January 20th, 2010 Frank Breedijk No comments

As part of my work I was installing a Microsoft PKi infrastructure with two tiers. A root CA and an issuing CA.

Since the root CA is in another domain then the issuing CA, it took some fiddling and tweaking around with my CDP and AIA extensions, but that is another blogpost all together.

I knew I was in for some fun when when the following happened:

  • I installed my Issuing CA and generated the certificate request
  • I issued the request to my Root CA and generated the Issuing CA certificate
  • I tried to install the Issuing CA certificate and got the following error:
Cannot verify certificate chain. Do you whish to ignore the error and continue? The revocation function was unable to check revocation because the revocation server was offline. 0x80092013 (-2168885613)

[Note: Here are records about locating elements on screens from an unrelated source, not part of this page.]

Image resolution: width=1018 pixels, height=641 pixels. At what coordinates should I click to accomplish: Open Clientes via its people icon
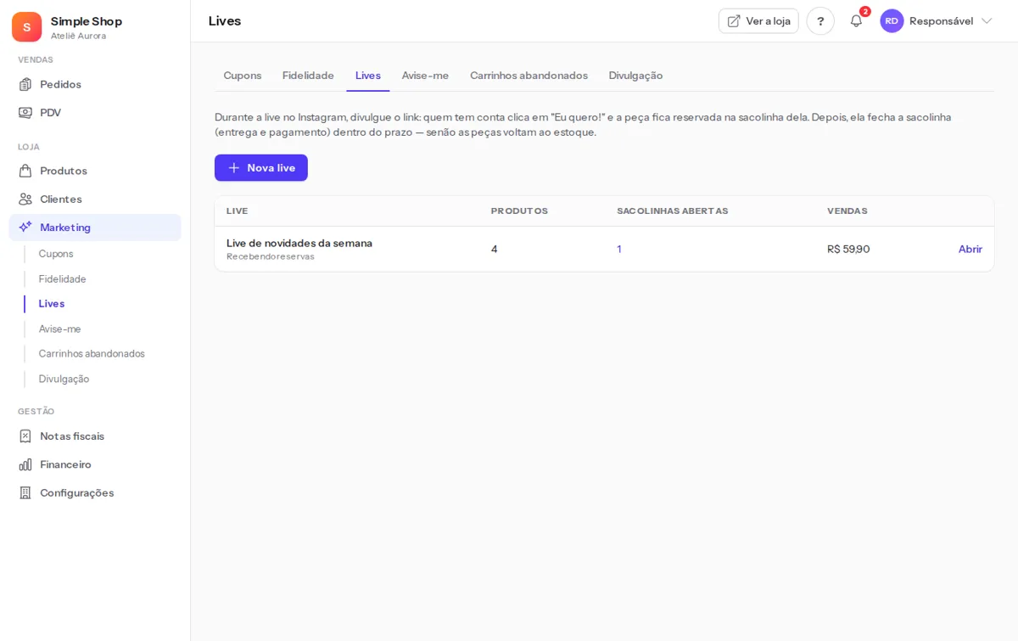(25, 199)
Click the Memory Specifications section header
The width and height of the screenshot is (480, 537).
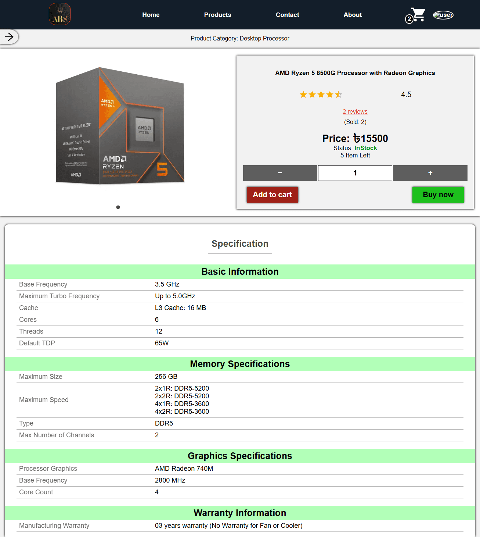[x=240, y=364]
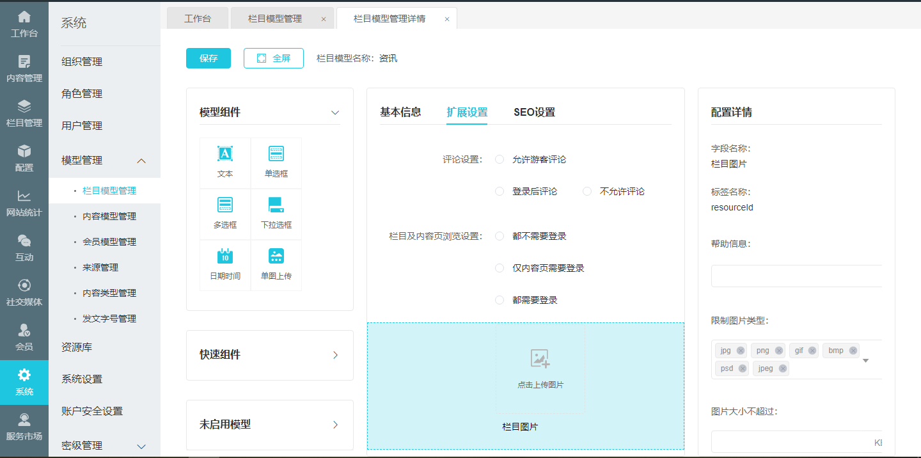This screenshot has height=458, width=921.
Task: Select the 仅内容页需要登录 radio option
Action: 500,268
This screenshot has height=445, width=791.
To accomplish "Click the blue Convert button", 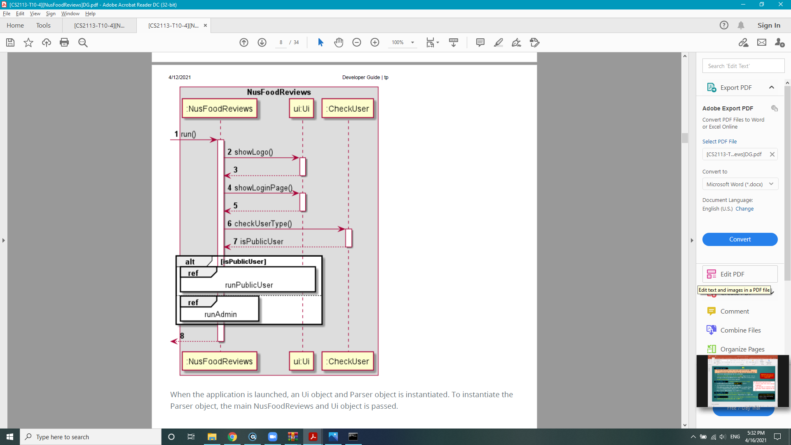I will (x=740, y=239).
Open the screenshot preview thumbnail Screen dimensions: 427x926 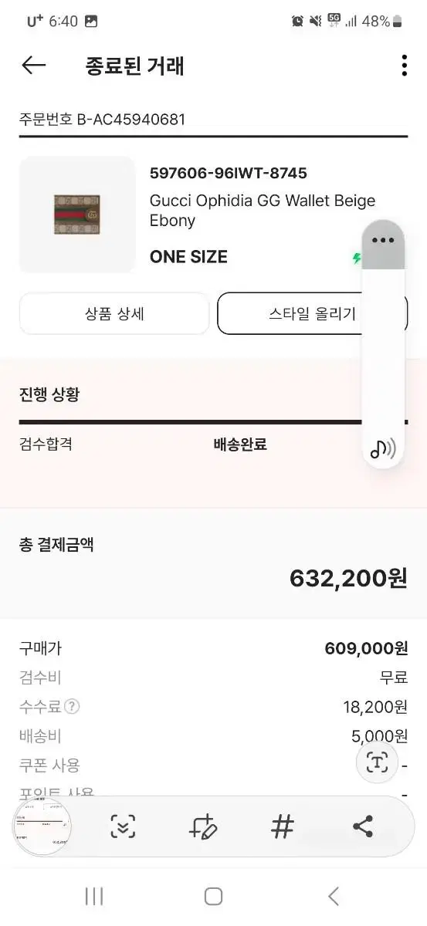(44, 826)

Cannot verify certificate chain. Do you whish to ignore the error and continue? The revocation function was unable to check revocation because the revocation server was offline. 0x80092013 (-2168885613)

My first reaction was to call one of the network guest and notify him that I needed http access to the Issuing CA to the CDP location. But whil on the phone, I decided to try and to my surprise I was actually able to manually pull down the crl.

Intregued, I decided to check a few things:

  • I could download the CRL from both CDP locations with Internet Exporer
  • I could open the downloaded CRLs
  • I could telnet to port 80 of the both webservers
  • I could telnet to port 80 manually issue the GET /crl/CRLname.crl HTTP/1.0 command and get data back

O.K. what is going on here… Lets open PKI view, which is now included in Windows 2008 and Vista and can be downloaded for Windows 2000 and 2003.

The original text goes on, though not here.